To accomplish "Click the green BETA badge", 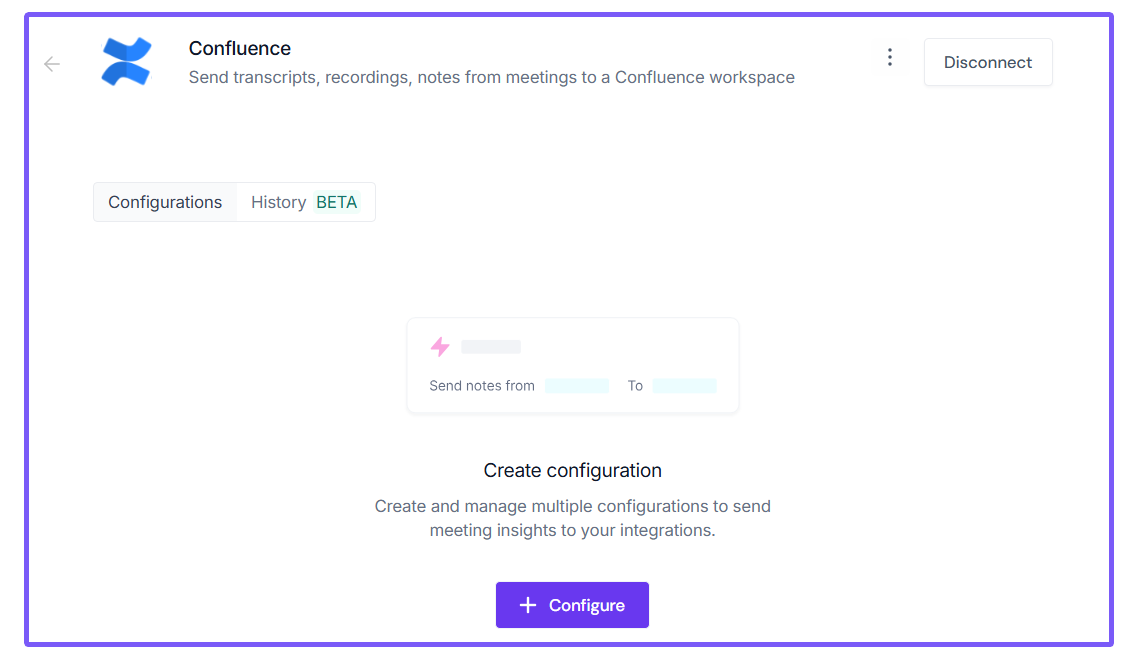I will click(x=336, y=202).
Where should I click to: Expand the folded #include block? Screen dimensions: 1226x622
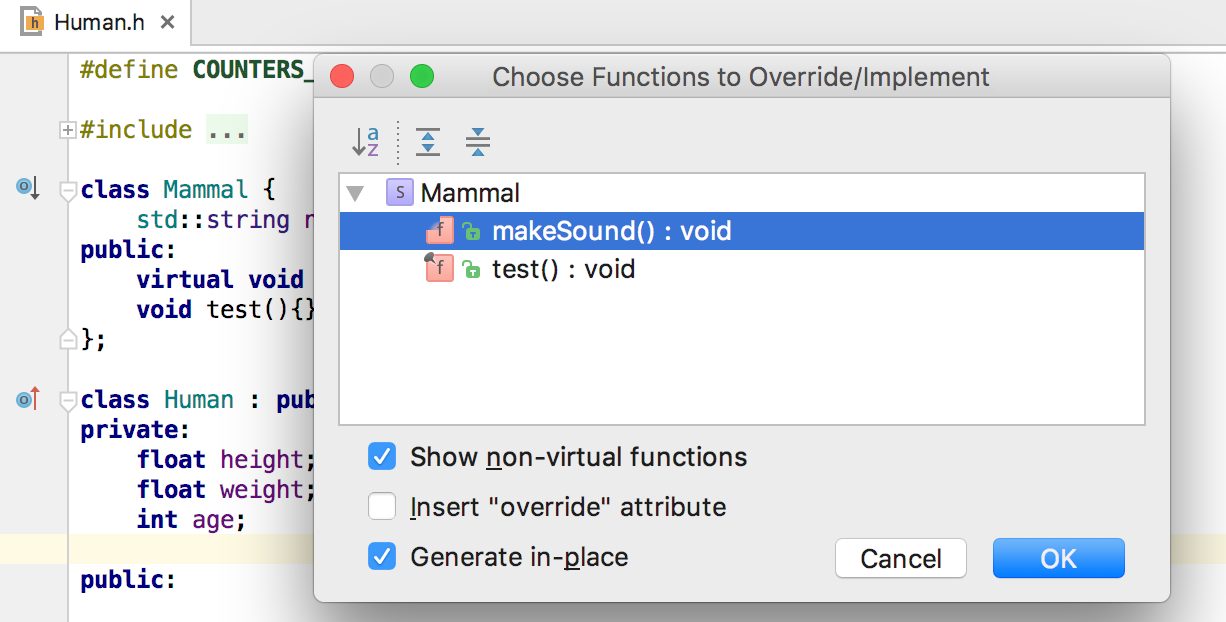point(68,130)
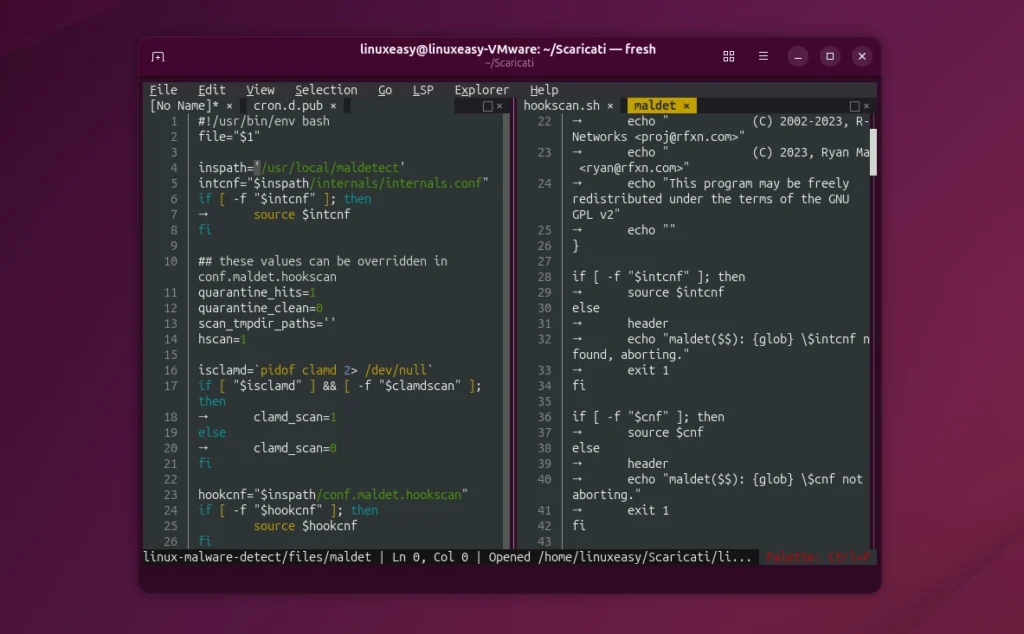Image resolution: width=1024 pixels, height=634 pixels.
Task: Open the Edit menu
Action: pyautogui.click(x=210, y=89)
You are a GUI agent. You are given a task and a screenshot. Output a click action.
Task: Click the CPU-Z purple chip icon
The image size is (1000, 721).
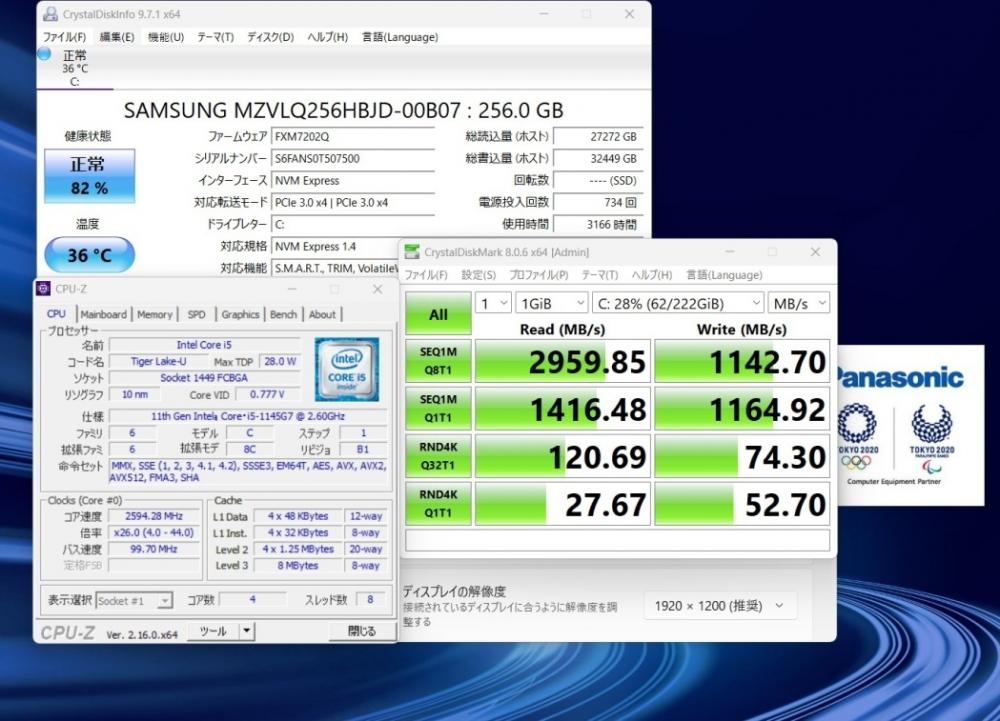[43, 289]
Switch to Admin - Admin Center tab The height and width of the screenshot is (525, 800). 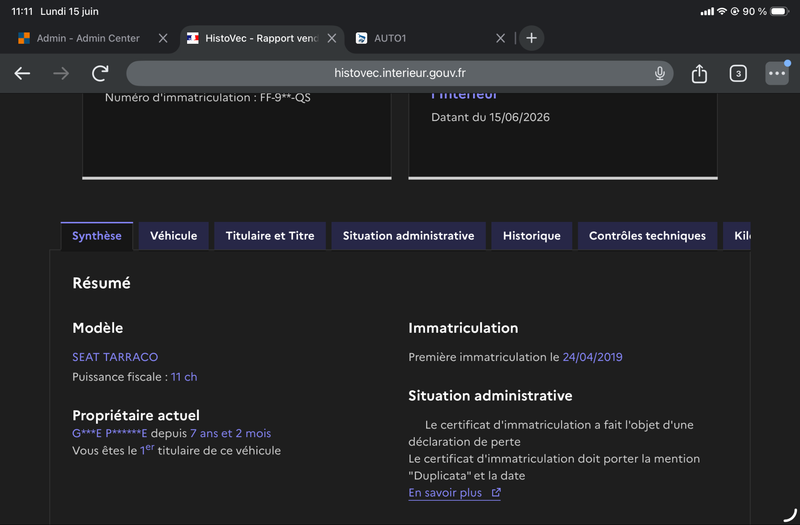point(84,38)
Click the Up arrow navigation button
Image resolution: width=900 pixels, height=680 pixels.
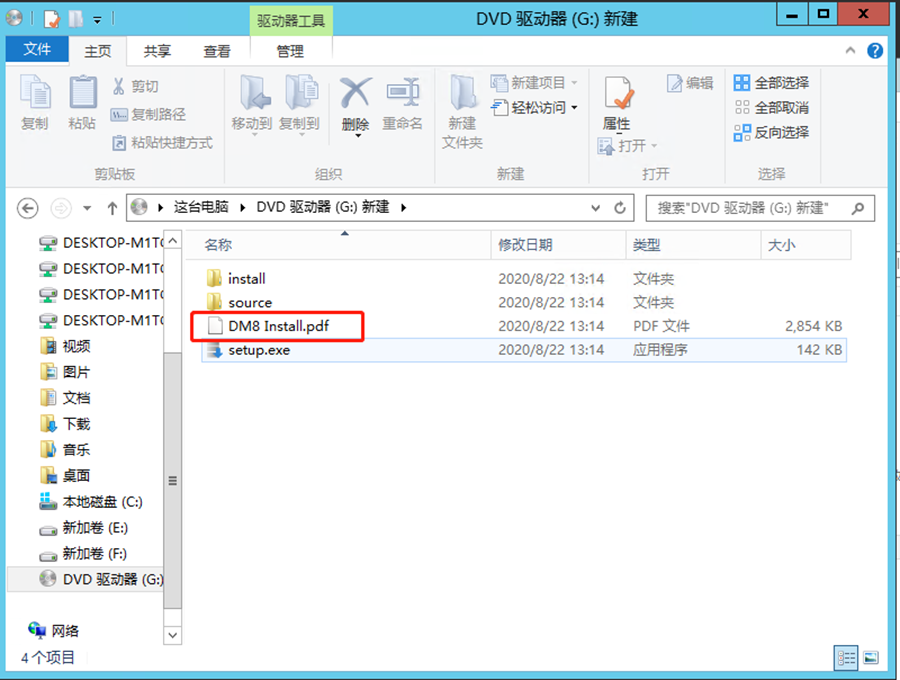(x=112, y=208)
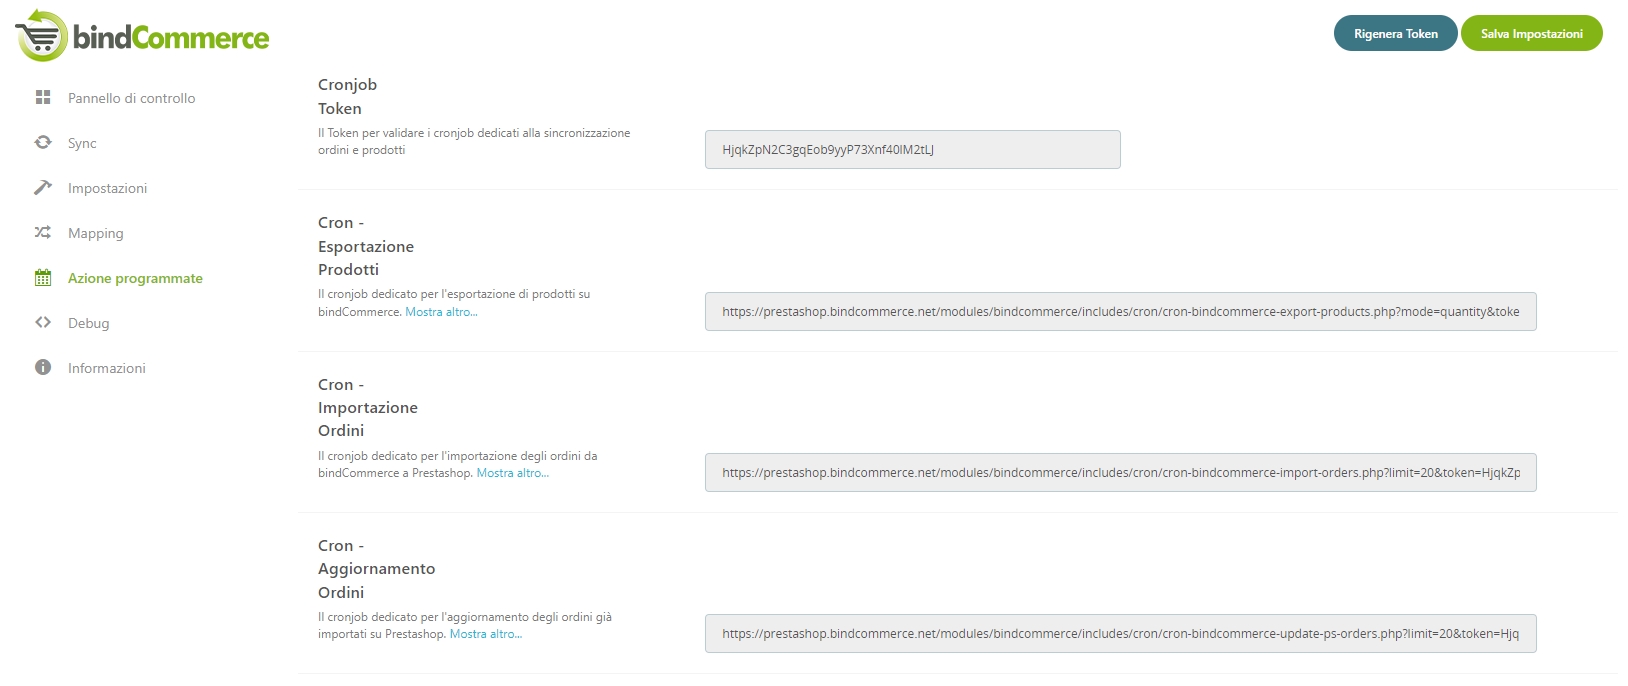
========
> _WRITTEN TASK_: Convert the part of the items that opens with the line containing "Click the Up arrow navigation button" and runs through the end of the items into a JSON list of strings, one per line, with blank lines and pictures left out.

> _COMPLETE RESPONSE_:
[
  "Click the Up arrow navigation button",
  "Image resolution: width=900 pixels, height=680 pixels.",
  "(x=112, y=208)"
]